The battle to reopen South Africa’s borders to regional and international travellers has been won by the battered tourism and hospitality industry.
President Cyril Ramaphosa announced on Wednesday night that international business, leisure and other forms of travel will be permitted as of October 1, but under strict conditions.
International travel in and out of the country has effectively been banned since late March due to the global Covid-19 pandemic. Ramaphosa’s much anticipated announcement has been widely welcomed by the tourism industry and business bodies.
“We have fought hard to get this and are over the moon because it represents a major step in the road to recovery of the tourism sector, which has been the worst affected industry from the Covid-19 economic fallout,” Tshifhiwa Tshivhengwa, CEO of the Tourism Business Council of South Africa (TBCSA) told Moneyweb.
“What this means is that South Africa’s 2020/21 international tourist summer season may just have been saved. As an industry we campaigned for the international travel ban to be lifted from September 1 due to the sharp decline in Covid-19 infections,” he said.
“It (the decision) has come a month later, but thankfully we still have time to try to save what’s left of 2020 and importantly the summer season running into February next year…. We are not going to suddenly see an influx of foreign tourists, but the announcement means that those wanting to travel have time to book to still make it for the summer,” added Tshivhengwa.
“We believe international, regional and domestic tourists can travel safely in South Africa, with the industry and country having the right health protocols in place…. What we need to do now is to get the message out that South Africa is travel ready – we are open for international tourists and business from October,” he stressed.
Graham Wood, group COO for hospitality at Sun International, said the move to gradually “open up” international travel is “a good sign and a step in the right direction”. However, he was cautious on how much demand there will be.
“Despite the president’s announcement, there are still just too many variables…. Travel to South Africa is also dependent on what happens in our key tourist source markets in terms of their Covid-19 travel rules and restrictions. South Africa may be seen as high risk,” he noted.
“Nevertheless, the move is a positive one…. We hope now that the peak international tourist season in February, especially in Cape Town, can be saved. Sun International now plans to reopen our Table Bay Hotel from November 1, while The Maslow Hotel in Sandton will reopen from October,” Wood added.
He also welcomed Ramaphosa’s announcement that the curfew would move to midnight as of next Monday, as well as the increase in the number of people allowed at gatherings.
“This is very good news, especially for our casinos and other hospitality offerings that will benefit from more time to trade…. The announcement around gatherings [250 people allowed for indoor events and 500 for outdoor events] means that we can also start some of our conferencing business again,” said Wood.
Marcel Von Aulock, CEO of Tsogo Sun Hotels remarked: “We are really relieved that the government has taken the decision to open up more of the economy, especially international travel and larger allowances for events and conferences.”
However, he echoed his previous comments to Moneyweb that it will take years for the tourism and hospitality industry to recover from the Covid-19 crunch.
“It will be some time before we see how demand builds but the sooner we start the sooner we can get to more reasonable levels of trading and lifting the regulations is the most important first step,” he said.

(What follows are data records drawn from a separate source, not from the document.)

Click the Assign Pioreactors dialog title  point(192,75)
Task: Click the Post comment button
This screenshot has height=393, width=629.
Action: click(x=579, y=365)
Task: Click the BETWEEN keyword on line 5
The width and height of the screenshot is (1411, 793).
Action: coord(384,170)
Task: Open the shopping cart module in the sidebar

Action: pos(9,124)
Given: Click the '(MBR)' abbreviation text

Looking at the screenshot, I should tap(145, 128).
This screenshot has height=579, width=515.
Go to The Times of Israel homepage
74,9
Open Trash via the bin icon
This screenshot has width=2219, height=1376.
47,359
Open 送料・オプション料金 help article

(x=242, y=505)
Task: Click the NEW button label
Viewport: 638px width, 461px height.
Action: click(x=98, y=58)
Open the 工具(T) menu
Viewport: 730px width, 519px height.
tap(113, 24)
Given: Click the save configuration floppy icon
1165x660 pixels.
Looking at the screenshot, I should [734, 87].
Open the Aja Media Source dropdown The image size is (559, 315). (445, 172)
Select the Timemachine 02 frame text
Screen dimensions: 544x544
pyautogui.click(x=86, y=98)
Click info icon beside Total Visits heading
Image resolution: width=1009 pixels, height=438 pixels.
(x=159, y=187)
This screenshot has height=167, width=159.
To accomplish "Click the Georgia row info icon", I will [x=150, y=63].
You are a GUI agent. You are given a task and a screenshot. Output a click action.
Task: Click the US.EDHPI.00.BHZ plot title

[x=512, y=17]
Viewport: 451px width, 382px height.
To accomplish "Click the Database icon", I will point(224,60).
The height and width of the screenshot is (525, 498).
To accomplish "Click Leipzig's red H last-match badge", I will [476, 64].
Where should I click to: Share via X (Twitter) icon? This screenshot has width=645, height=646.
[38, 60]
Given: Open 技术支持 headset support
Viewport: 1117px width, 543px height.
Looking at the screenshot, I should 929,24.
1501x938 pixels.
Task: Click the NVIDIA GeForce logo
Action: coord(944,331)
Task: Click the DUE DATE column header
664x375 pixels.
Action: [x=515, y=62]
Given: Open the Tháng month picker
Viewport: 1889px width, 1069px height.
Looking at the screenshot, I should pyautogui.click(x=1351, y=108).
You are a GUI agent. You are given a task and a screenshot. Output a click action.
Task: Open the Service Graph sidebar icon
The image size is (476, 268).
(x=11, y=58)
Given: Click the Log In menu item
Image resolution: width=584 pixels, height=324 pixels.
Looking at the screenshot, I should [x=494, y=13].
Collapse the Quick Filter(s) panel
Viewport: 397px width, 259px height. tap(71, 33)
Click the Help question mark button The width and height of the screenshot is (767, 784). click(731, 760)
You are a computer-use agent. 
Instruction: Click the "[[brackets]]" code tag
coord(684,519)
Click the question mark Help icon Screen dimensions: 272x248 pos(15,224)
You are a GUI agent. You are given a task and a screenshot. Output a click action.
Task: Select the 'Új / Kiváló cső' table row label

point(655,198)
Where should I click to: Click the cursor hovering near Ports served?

Bart Dorrestein, hotel magnate and founder of the Legacy Group, said lifting the international travel ban is great news. However, he also warned that “it will take a few months” before hotel bookings by international tourists to South Africa pick up.
Legacy’s landmark properties include the Michelangelo Hotel and the new 55-storey Leonardo tower in Sandton. In Cape Town it operates the Commodore and Portswood hotels in the V&A Waterfront.
“My gut feel is that we will see a big improvement in international bookings in Cape Town from mid-December… Traditionally between 50% to 60% of the Legacy group’s guests are foreign leisure or business tourists, so our hotels are still operating at limited capacity,” he said.
“We are not going to see boom times anytime soon, but the president’s announcement around international travel sends the right message and will hopefully see SA benefit from opening up ahead of other countries,” added Dorrestein.
On Thursday most JSE-listed hospitality groups saw share price rises, following Ramaphosa’s announcement on the lifting of South Africa’s international bans the night before.
Sun International surged almost 9%, while both City Lodge Hotel Group and Tsogo Sun Hotels were up over 5%. Liberty Two Degrees (L2D), the property fund that jointly owns Sandton City shopping centre, Sandton Convention Centre and three hotels in the Sandton Central precinct, gained almost 4.5%.
“We are happy about the move to Level 1 which will see more industries reopen, providing great support to the economy as well as our precincts, our Sandton hotels, retail assets and restaurants in our portfolio,” L2D’s CEO Amelia Beattie told Moneyweb.
She acknowledged the challenging period presented by the pandemic, however, she said that the focus would now move to towards rebuilding the country and taking advantage of opportunities around the reopened economy.